A SMALL town, a mysterious illness, a worried policewoman, and a sorcerer are the ingredients that make up the Philippine episode of the second season of HBO Asia’s series, Folklore.
Folklore is a horror anthology series created by Singaporean director Eric Khoo which premiered in 2018. Each season consists of six episodes featuring stories based on Asian superstitions and national folklore and myths, with each episode helmed by a director from the specific Asian country.
The Philippine episode, “7 Days of Hell,” directed by Erik Matti, is the fourth show of the second season which premiered on Nov. 14.
Known for his work in the horror and suspense genre, Mr. Matti has directed crime thrillers like Honor Thy Father (2015) and BuyBust (2018), and horror stories including Pa-Siyam (2004), Kuwaresma/The Entity (2019), and Seklusyon (2016).
Written by Michiko Yamamoto, the episode follows Lourdes (played by Dolly De Leon), a righteous policewoman and mother who tries to save her son Eugene (Roshson Barman) from an unknown illness. When Eugene is given only a few weeks to live, Lourdes discovers that her son’s illness is caused by a powerful sorcerer’s curse. For Eugene to survive, he has to make amends with the sorcerer. Desperate to save her son, Lourdes, alongside Jong (Mon Confiado), goes to find out what he had done.
“In the episode, [the characters] confronted with something they couldn’t explain. And as policemen, they rely mostly on evidence or proof, on nothing ambiguous. But then they end up thinking [that] maybe this is the work of the supernatural,” Mr. Matti said during an online press conference on Nov. 23.
“For people who believe in logic, I think that’s interesting to watch in a story that slowly they try to veer towards illogical stuff, veer towards gut instinct, and intuition rather than provable evidence,” he added.
The episode also focuses on the theme of family. “It’s very important to know our children,” Mr. Confiado said.
In rural communities in the country, the belief in the powers of an albularyo (folk healer), and sorcerers called mangkukulam or mambabarang is still evident today. Folk healers connect with nature and the supernatural to heal ordinary illnesses and paranormal inflictions, while the sorcerers use their powers to cause harm.

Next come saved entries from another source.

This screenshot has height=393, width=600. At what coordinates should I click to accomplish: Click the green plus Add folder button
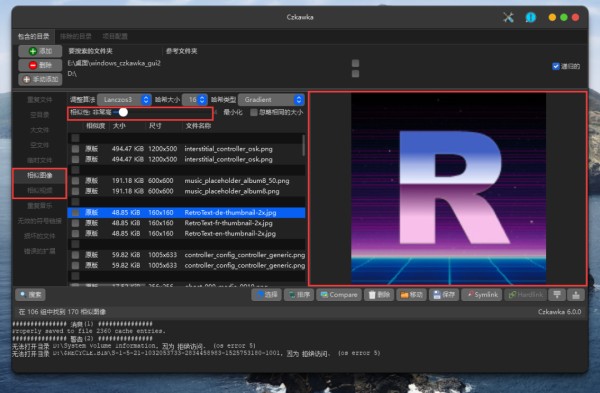[x=40, y=51]
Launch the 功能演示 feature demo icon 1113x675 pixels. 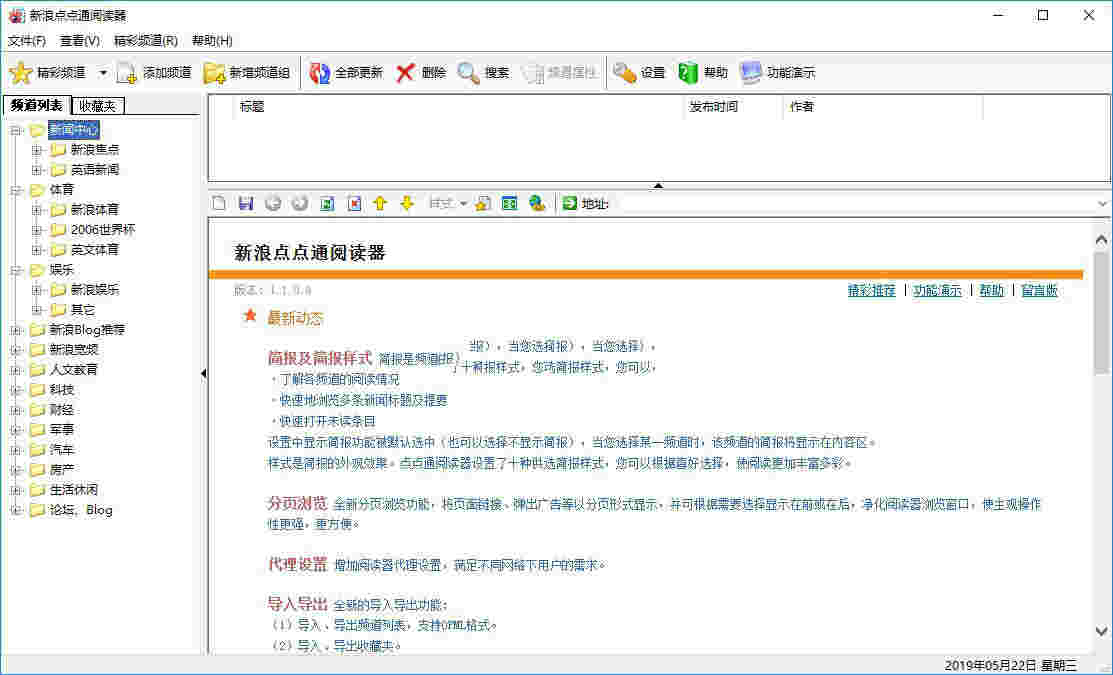[x=780, y=71]
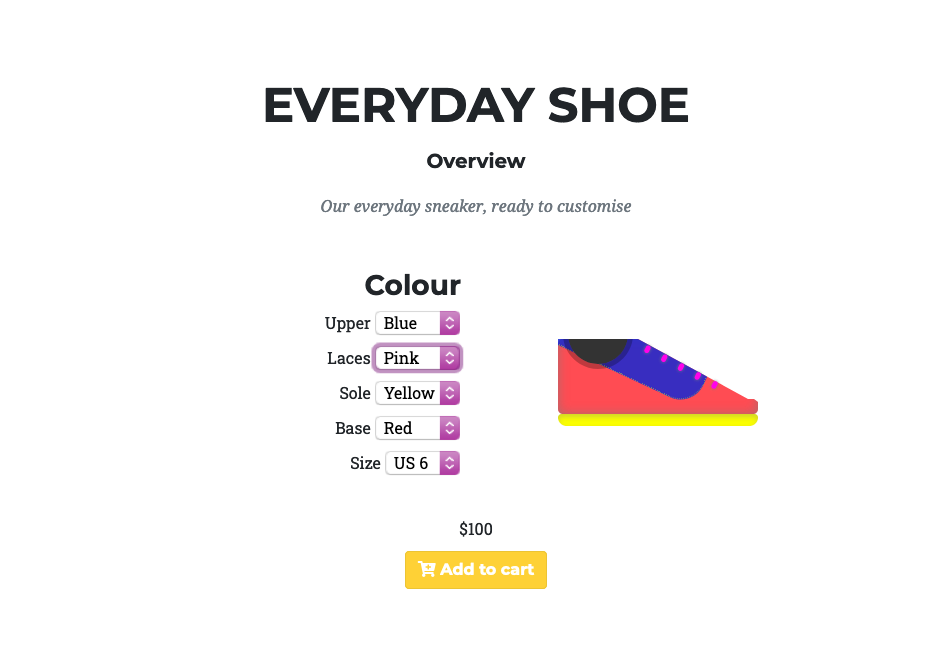Screen dimensions: 950x651
Task: Click the Overview subheading
Action: (476, 161)

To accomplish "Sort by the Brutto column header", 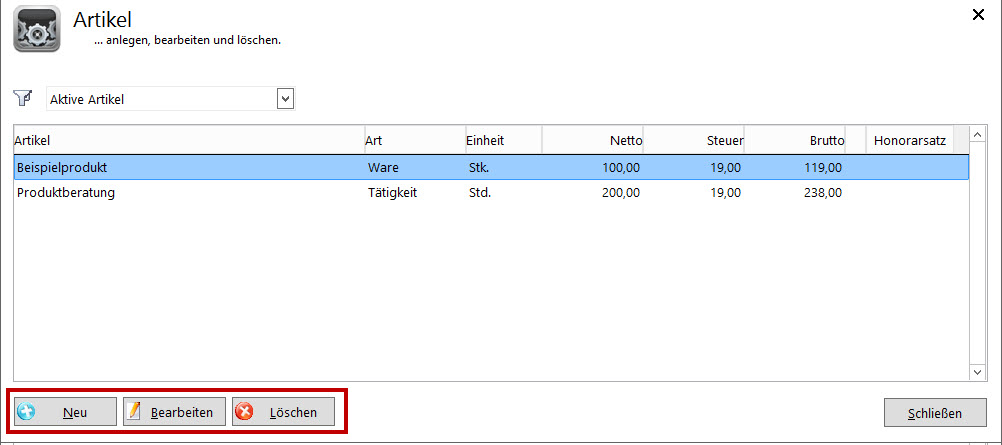I will 795,141.
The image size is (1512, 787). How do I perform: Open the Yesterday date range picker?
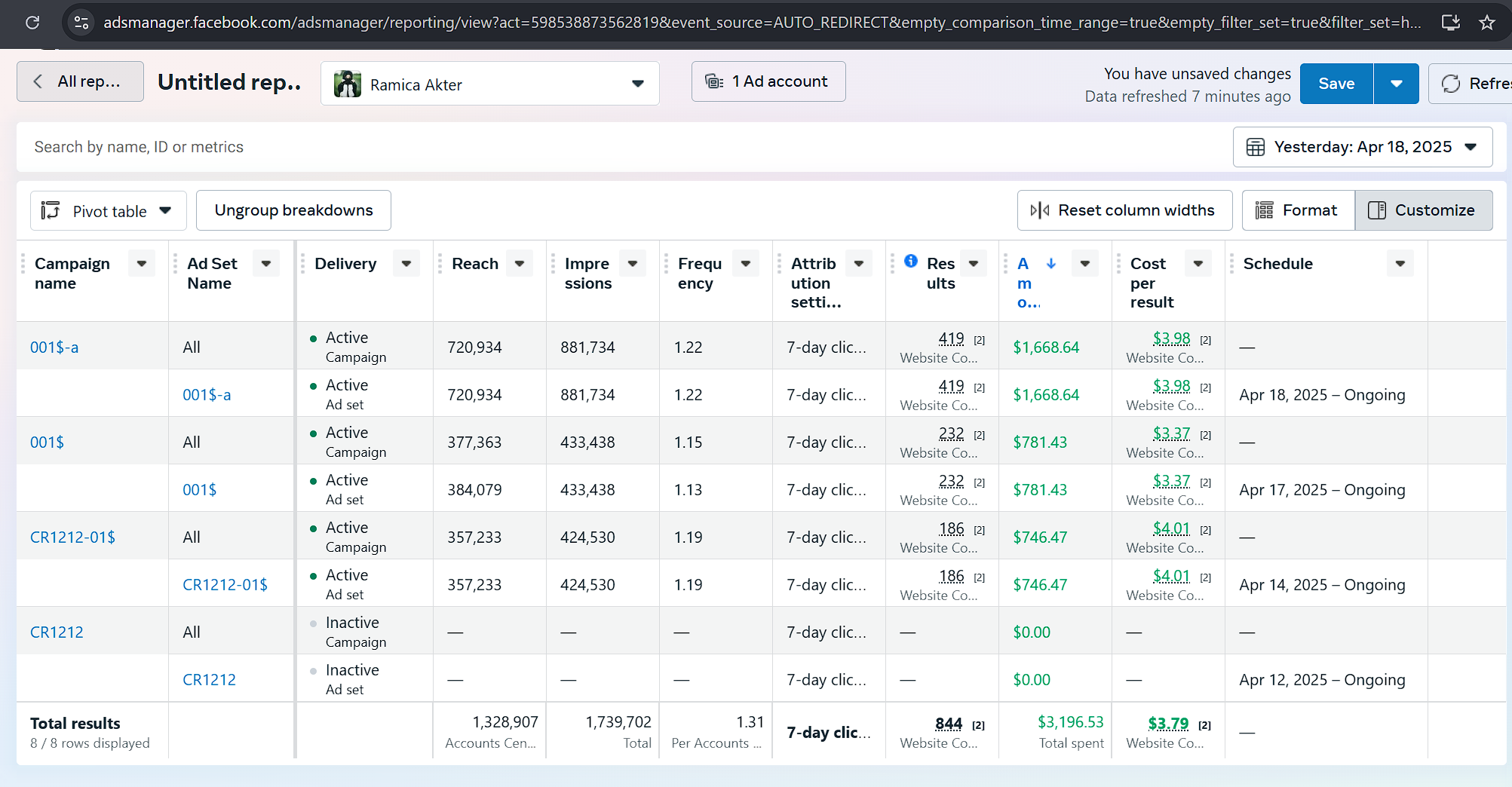coord(1362,147)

Ms. De Leon said that sometimes fear stems from the unknown in people rather than in the supernatural.
“Some spirits are powerful, but the problem with people is you really can’t control them or their presence in your lives,” Ms. De Leon said.

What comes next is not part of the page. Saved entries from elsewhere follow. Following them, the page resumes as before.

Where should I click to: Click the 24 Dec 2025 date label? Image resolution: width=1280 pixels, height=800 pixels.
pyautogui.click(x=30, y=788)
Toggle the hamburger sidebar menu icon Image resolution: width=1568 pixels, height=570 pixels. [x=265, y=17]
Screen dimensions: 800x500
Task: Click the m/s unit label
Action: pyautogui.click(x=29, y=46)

Mr. Matti noted that horror stories can reflect something societal.
“In in this episode, more than the mambabarang, we wanted to do a police crime story. Michiko and I love crime stories, especially police stories. And Lourdes and Jong represent the detectives that we always love in the film,” Mr. Matti said. “It starts out with a crime, and you will see how the kind of corruption in a small-town police station started it all.”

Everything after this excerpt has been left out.